Excerpted text.
++++++++
Divyakant Solanki/European Pressphoto Agency
A female photographer with an English language magazine was raped by
five men in Mumbai Thursday evening, undercutting Mumbai’s image as the
rare Indian city where women can safely move about in public spaces. The assault echoed the gang rape and murder of a woman in New Delhi in December, which set off an unprecedented wave of protests.
The woman, 22, arrived at the abandoned, desolate compound of Shakti Mills, a defunct textile factory, around 6 p.m., accompanied by a male colleague. She was taking photographs of the area, now a trendy hub for media and advertising companies, for a magazine article about Mumbai’s chawls, or tenements for workers who were once employed in the mills.
Under Indian law, the authorities are not permitted to release the name of a rape victim or, in this case, the name of her employer.
The authorities said that five men accosted and assaulted the two journalists inside the compound. The male journalist was tied up and beaten before the young woman was raped.
“There were five men in total, though it is as yet unclear whether they were all involved in raping the girl,” Satyapal Singh, the Mumbai police commissioner, said. “They tied the hands of her colleague using a belt and they hit him with a belt, but he was not severely injured.”
Doctors at Jaslok Hospital, where the woman was brought on Thursday evening, said that she had suffered external and internal injuries but that she was expected to make a full recovery. “As of now, she is stable and Jaslok Hospital is doing its best,” Dr. Tarang Gianchandani, a hospital administrator, said in a statement.
++++++++
Source material.
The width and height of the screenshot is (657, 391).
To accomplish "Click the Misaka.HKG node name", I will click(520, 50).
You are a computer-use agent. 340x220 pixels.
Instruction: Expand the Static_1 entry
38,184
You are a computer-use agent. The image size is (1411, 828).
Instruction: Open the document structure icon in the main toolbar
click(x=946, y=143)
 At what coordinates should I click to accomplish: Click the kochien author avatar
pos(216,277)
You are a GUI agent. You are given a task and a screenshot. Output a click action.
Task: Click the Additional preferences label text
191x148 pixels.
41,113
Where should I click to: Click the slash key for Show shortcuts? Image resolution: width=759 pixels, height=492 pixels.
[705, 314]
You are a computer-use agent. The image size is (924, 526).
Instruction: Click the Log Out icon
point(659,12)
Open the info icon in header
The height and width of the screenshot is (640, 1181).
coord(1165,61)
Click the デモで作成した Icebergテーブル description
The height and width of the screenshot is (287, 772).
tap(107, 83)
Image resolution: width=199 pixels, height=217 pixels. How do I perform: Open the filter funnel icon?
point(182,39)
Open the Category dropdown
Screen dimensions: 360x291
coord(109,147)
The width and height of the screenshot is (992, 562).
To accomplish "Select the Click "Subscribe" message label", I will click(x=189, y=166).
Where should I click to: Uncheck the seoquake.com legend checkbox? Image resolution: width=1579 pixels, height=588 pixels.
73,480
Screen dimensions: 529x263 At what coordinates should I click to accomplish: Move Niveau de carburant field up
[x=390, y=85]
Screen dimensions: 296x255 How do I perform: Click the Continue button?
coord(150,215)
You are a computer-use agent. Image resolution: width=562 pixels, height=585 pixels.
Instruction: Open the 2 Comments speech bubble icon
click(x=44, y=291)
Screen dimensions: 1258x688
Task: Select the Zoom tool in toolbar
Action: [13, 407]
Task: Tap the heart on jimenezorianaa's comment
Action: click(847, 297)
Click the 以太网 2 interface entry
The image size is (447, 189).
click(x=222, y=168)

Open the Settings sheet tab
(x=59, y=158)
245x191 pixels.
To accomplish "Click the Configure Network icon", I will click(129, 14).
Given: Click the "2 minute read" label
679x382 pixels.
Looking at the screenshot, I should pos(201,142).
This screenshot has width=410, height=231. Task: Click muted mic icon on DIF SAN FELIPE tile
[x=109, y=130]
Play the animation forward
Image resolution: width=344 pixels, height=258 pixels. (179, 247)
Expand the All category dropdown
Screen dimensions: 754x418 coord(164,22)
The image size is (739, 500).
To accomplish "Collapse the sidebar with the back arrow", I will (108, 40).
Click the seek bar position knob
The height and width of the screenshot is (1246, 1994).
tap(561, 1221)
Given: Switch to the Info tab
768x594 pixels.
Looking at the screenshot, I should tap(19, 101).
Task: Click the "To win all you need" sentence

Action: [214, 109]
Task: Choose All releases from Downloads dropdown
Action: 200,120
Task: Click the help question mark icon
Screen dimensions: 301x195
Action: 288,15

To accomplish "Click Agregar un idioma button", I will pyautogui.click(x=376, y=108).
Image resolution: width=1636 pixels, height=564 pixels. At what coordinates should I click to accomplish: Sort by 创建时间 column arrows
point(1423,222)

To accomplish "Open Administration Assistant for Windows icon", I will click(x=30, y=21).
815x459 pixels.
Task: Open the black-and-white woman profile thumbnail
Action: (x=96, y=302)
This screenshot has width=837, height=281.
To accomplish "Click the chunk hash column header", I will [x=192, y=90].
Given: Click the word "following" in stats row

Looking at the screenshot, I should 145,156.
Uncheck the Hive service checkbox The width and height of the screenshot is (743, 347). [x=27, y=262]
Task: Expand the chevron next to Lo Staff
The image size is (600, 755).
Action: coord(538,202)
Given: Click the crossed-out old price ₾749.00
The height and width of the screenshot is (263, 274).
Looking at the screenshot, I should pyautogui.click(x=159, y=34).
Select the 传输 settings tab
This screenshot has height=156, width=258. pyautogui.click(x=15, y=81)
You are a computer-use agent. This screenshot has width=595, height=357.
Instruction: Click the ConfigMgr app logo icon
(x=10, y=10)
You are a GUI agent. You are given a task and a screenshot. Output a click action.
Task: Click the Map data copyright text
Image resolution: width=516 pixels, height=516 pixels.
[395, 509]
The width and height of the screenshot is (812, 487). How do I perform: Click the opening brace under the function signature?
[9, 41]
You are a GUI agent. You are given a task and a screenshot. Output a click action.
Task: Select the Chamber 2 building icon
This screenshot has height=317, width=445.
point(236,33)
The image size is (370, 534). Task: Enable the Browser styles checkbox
++++++++
Task details.
Extend the news report on the Mumbai assault, picking up after its final sentence. Nothing in the records is needed here.

Answer to this exercise.
On Friday morning, in an unusually rapid response, the Mumbai police arrested one of the five attackers, and the police said they had identified the others.
“One of the five has been arrested and he admitted he was there along with some others,” Mr. Singh said at a news conference Friday afternoon. The police have released sketches of the five men, based on the woman’s report.
The five attackers are in their early 20s and live in an area near the abandoned textile mill, Mr. Singh said. Two of them have criminal records, he said. The police have not released their names.
After the December attack, in which a physiotherapy student was gang-raped and beaten to death and her male friend severely beaten, tens of thousands protested for weeks, demanding a safer environment for women and heavier penalties for sexual assault. In March, India revised its colonial-era laws on sexual assault, imposing heavier punishments for violence against women and designating stalking and voyeurism as criminal offenses.
Under the new laws, the suspects will be subject to a minimum punishment of 20 years and a maximum of life imprisonment, if convicted.
While Mumbai, India’s financial capital, is widely considered one of the country’s safest cities, recent events have brought that into question. According to statistics from the Praja Foundation, a nonprofit organization in Mumbai, 207 rape cases were registered in the city in 2011 and 2012, a 15 percent increase over 2010. The number of reported rapes nationwide is widely believed to be much lower than the actual number.
Rafiq Maqbool/Associated Press
The assault on the journalist in Mumbai has not brought protesters
to the streets, but it triggered outrage and intense anger in the Indian
news media. On Friday afternoon, about 50 journalists held a silent
protest in Hutatuma Square at the heart of Mumbai’s financial district.On Friday, R.R. Patil, the home minister of Maharashtra state, of which Mumbai is the capital, told the Indian news media that female journalists reporting from isolated areas would be provided police protection, an idea that did not go over well with some.
“As a journalist, I should have the freedom to report from where I want, at par with my male colleagues,” Deepti Sachdeva, a reporter with the Times Now television network, posted on Twitter.
Gurbir Singh, an editor at BusinessWorld magazine, accused the Mumbai police of failing to clean up abandoned buildings and prevent them from becoming safe houses for criminals. “The mill in question had been lying abandoned for some years and had become a center for drug abuse, the sale of illicit liquor and all sorts of criminal activities, and the police were aware of this,” Mr. Singh said.